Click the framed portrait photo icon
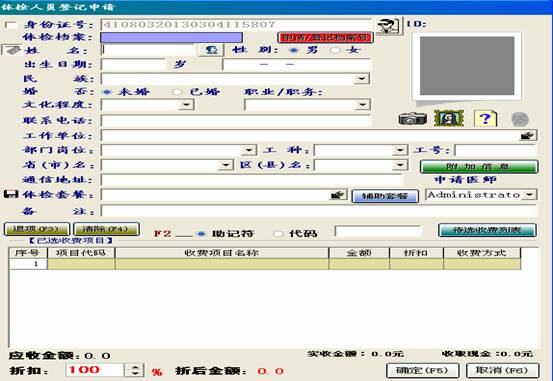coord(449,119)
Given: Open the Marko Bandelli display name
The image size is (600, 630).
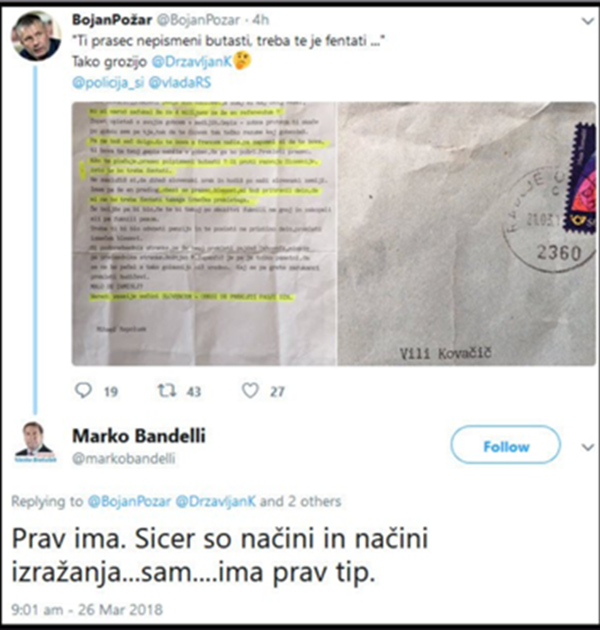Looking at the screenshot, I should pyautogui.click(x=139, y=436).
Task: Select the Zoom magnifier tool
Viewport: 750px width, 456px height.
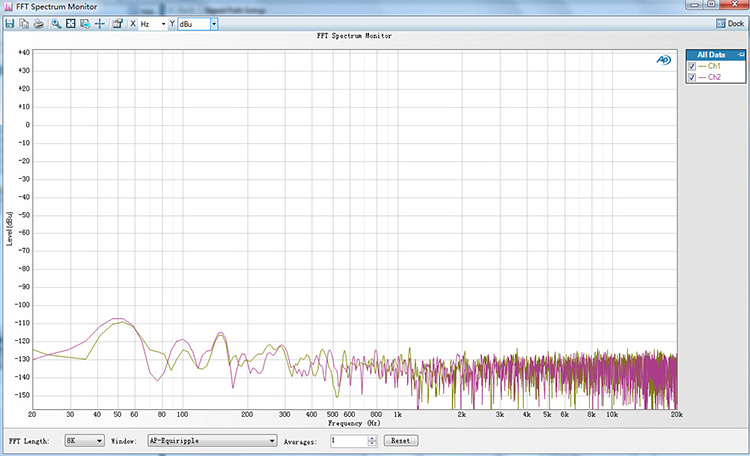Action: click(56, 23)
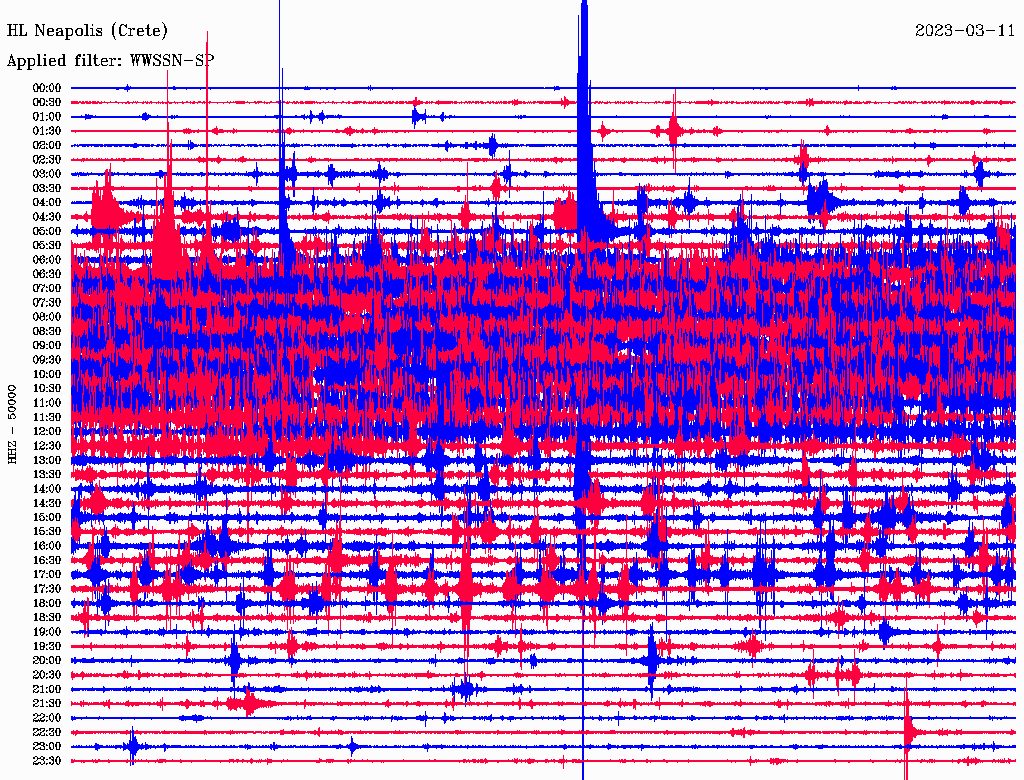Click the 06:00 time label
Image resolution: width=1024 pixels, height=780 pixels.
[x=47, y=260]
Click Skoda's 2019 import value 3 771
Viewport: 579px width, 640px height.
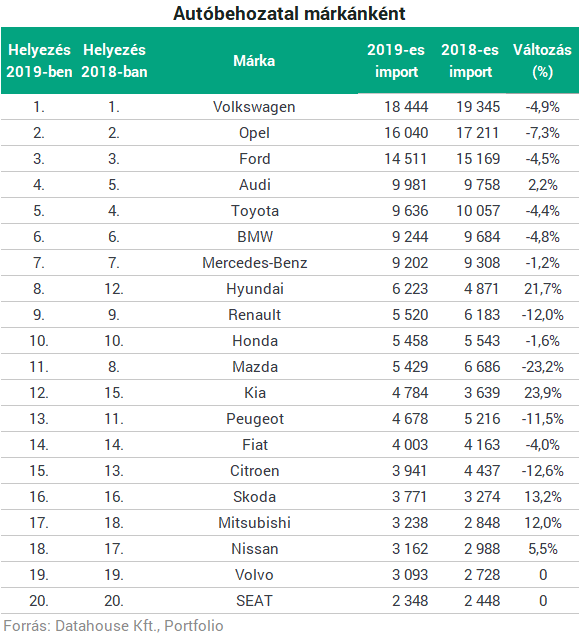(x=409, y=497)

---

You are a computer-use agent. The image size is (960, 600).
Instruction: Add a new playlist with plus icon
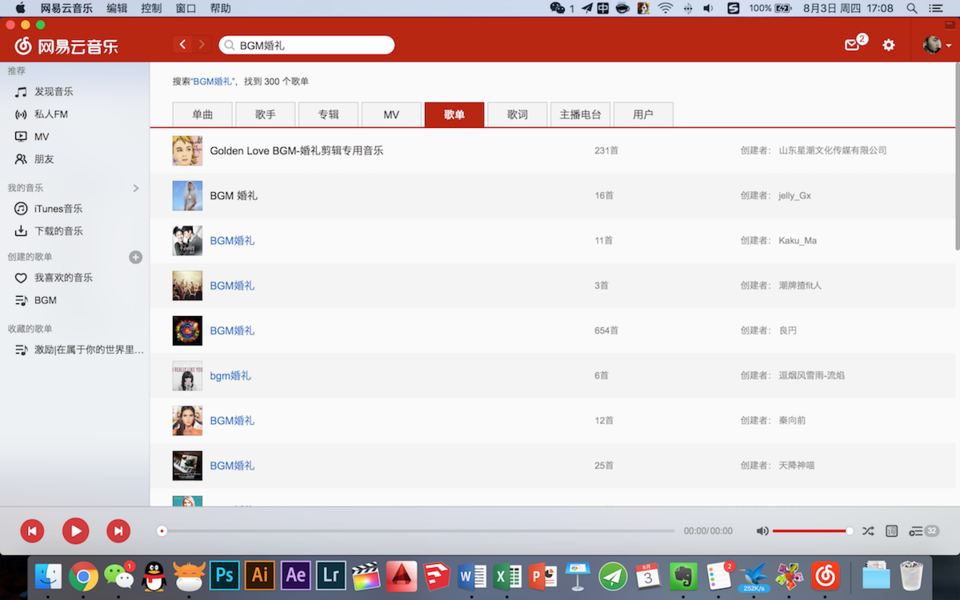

PROBLEM TO WORK ON: What you return must match the lines above from the one with "Click the framed portrait photo icon" through the one with "Task: Select the Zoom magnifier tool" exactly, with both ends included and the pictures excluded.

RESPONSE TO THE TASK:
Click the framed portrait photo icon
coord(449,119)
Given: Open the Marko Bandelli display name
The image size is (600, 630).
Looking at the screenshot, I should pyautogui.click(x=139, y=436).
Task: Select the Zoom magnifier tool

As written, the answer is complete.